Numerical, Graphical, and Analytic Analysis In Exercises \(49-52,\) use a graphing utility to complete the table and estimate the limit as \(x\) approaches infinity. Then use a graphing utility to graph the function and estimate the limit. Finally, find the limit analytically and compare your results with the estimates. $$ \begin{array}{|l|l|l|l|l|l|l|l|} \hline x & 10^{0} & 10^{1} & 10^{2} & 10^{3} & 10^{4} & 10^{5} & 10^{6} \\ \hline f(x) & & & & & & & \\ \hline \end{array} $$ $$ f(x)=x^{2}-x \sqrt{x(x-1)} $$

Short answer

The limit of the function \(f(x)=x^{2}-x \sqrt{x(x-1)}\) as \(x\) approaches infinity, after numerical, graphical, and analytic analysis, will be 0. The function approaches the constant 0 as we increase \(x\), which is also evident from the table values and from observing the graph of the function.

Step-by-step solution

Numerical Estimation

To complete the table, input the values \(10^{0}, 10^{1}, 10^{2}, 10^{3}, 10^{4}, 10^{5}, 10^{6}\) into the function \(f(x)=x^{2}-x \sqrt{x(x-1)}\).
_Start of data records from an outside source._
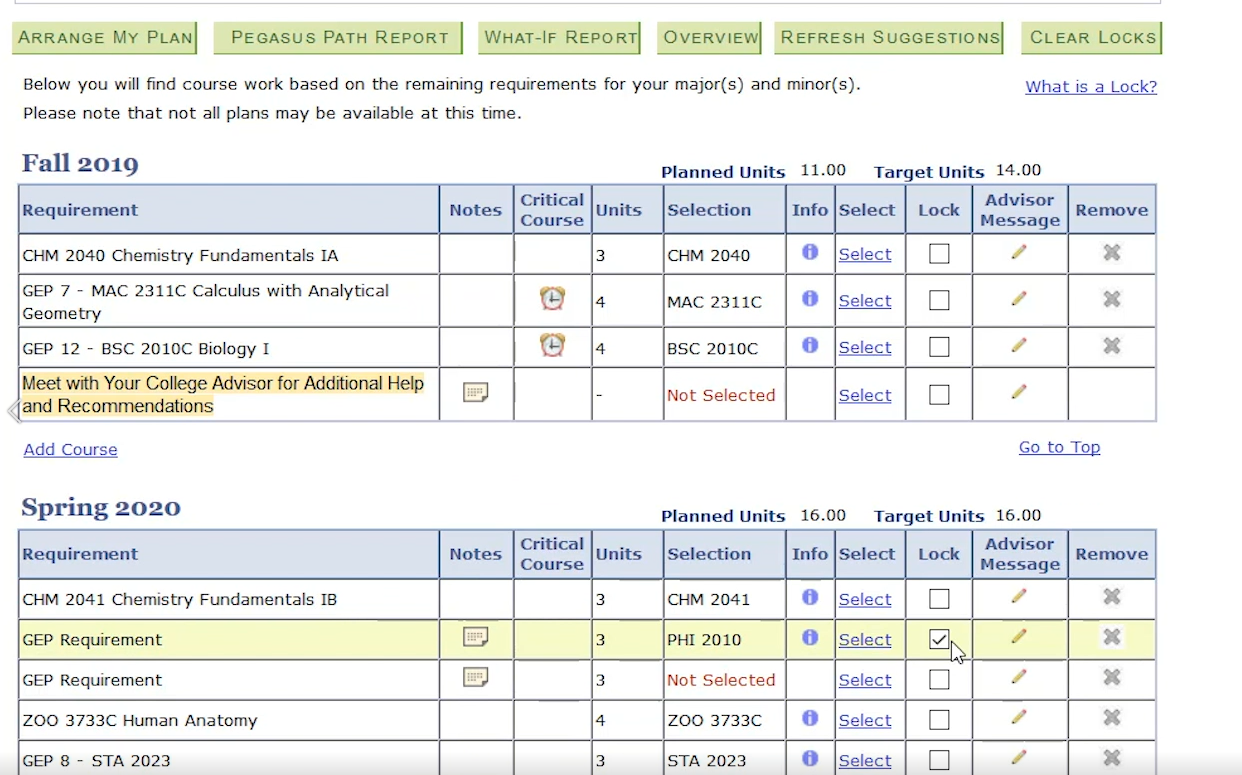Edit advisor message for CHM 2041

(x=1019, y=597)
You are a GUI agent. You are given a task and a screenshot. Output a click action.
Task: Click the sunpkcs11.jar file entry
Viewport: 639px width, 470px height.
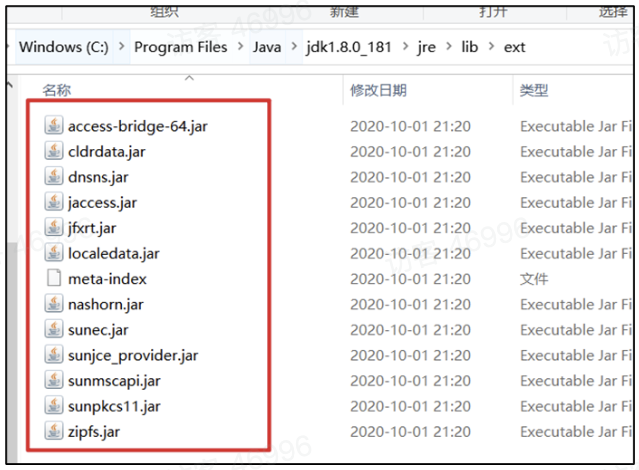[114, 406]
Compute the corresponding \(f(x)\) values for each.

Graphical Estimation

Use a graphing tool to graph the function \(f(x)=x^{2}-x \sqrt{x(x-1)}\). Observe the end behaviour of the function as \(x\) approaches infinity. The limit as \(x\) approaches infinity is the y-value the graph approaches as we move to the right.

Analytical Calculation

To find the limit analytically, apply the limit laws. Multiply the function by \(\frac{1}{x^2}\) then rearranging terms and simplify the expression. The limit as \(x\) approaches infinity of \(f(x)=x^{2}-x \sqrt{x(x-1)}\) will be the constant term of the simplified function.